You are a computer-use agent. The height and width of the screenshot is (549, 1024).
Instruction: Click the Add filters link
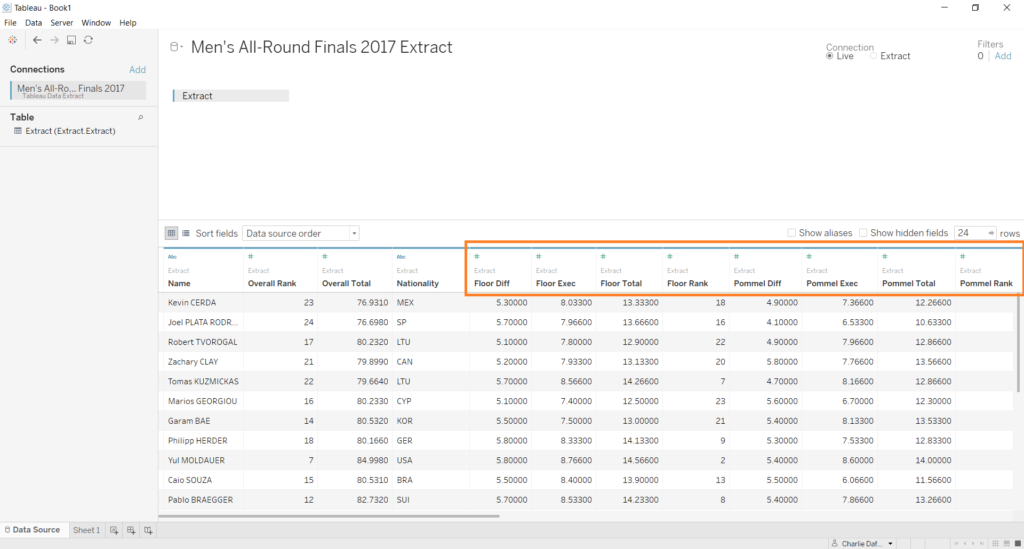(x=1002, y=56)
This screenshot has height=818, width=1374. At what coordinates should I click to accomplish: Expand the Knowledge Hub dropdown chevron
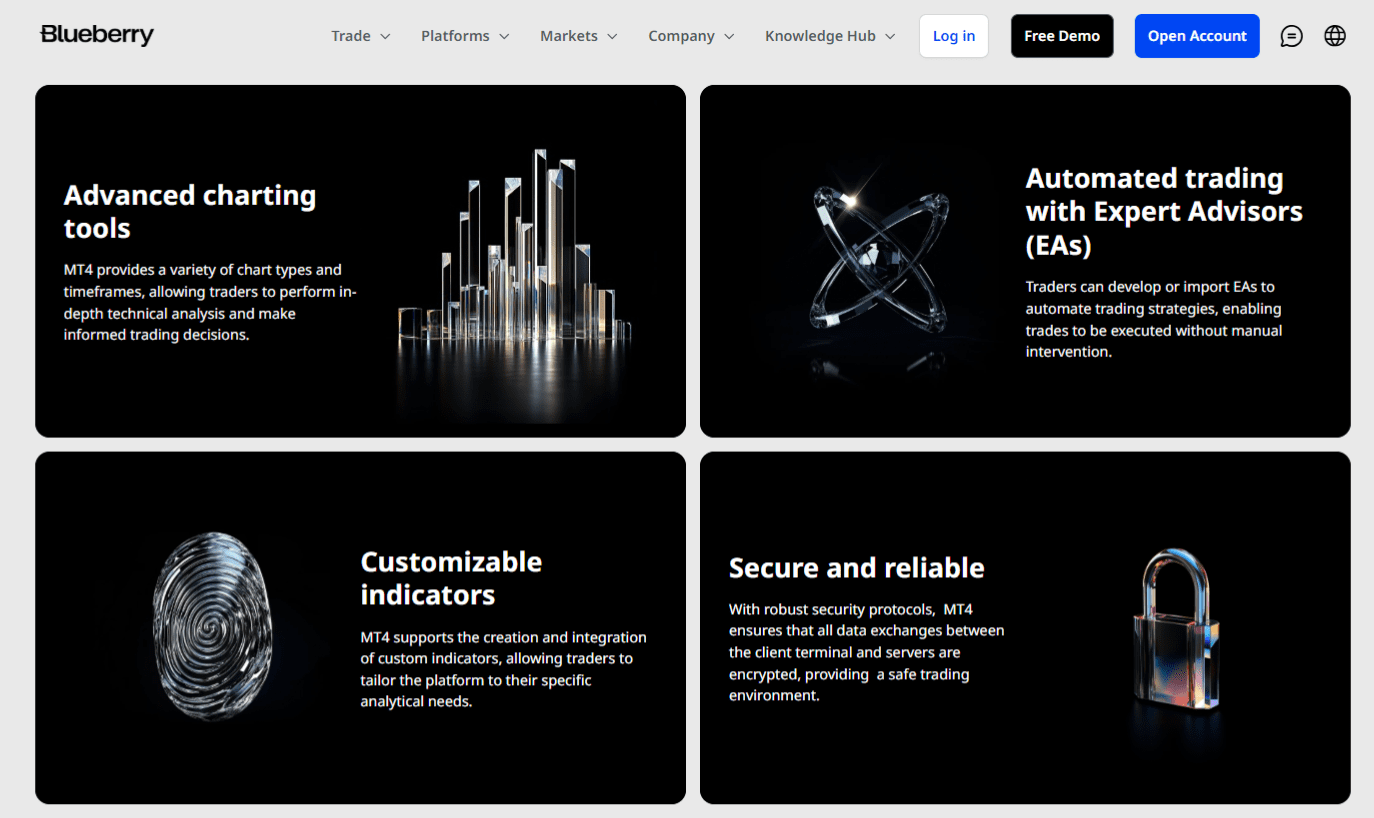(891, 35)
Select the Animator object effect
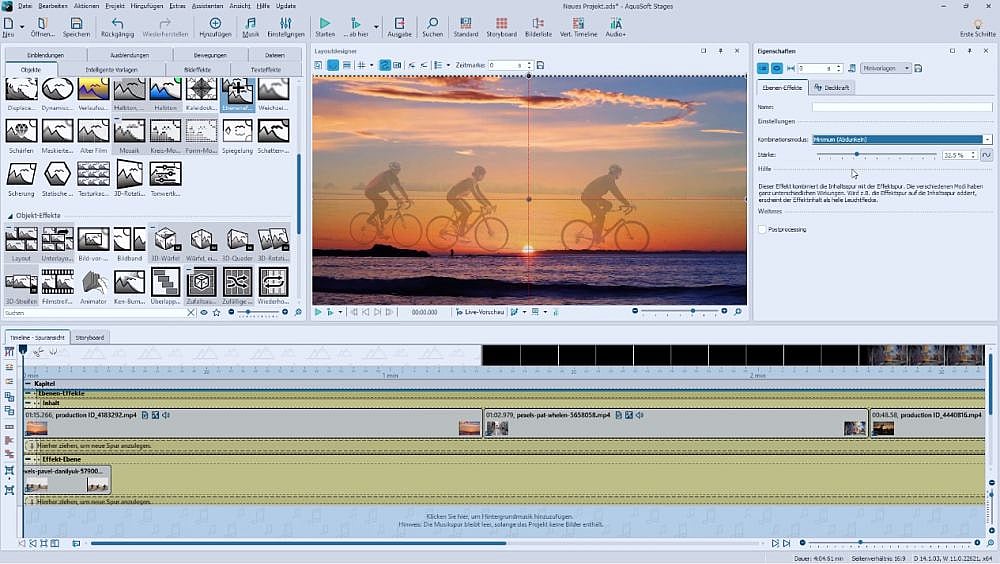This screenshot has width=1000, height=564. click(x=94, y=282)

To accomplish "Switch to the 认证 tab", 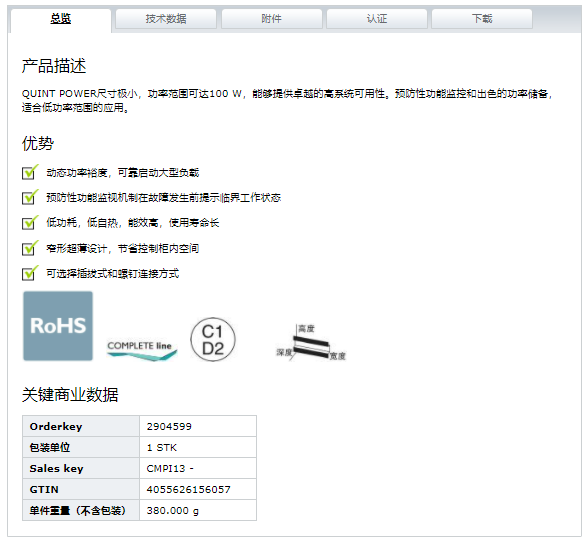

—————

What this task involves: Reproduce the material exactly; omit the pictures.

Your response:
You are a computer-use agent. The height and width of the screenshot is (549, 1024).
Instruction: Click the Add filters link
(x=1002, y=56)
This screenshot has height=818, width=1374. At what coordinates should I click to accomplish: Expand the Knowledge Hub dropdown chevron
(891, 35)
Select the Animator object effect
This screenshot has width=1000, height=564. click(x=94, y=282)

To accomplish "Switch to the 认证 tab", 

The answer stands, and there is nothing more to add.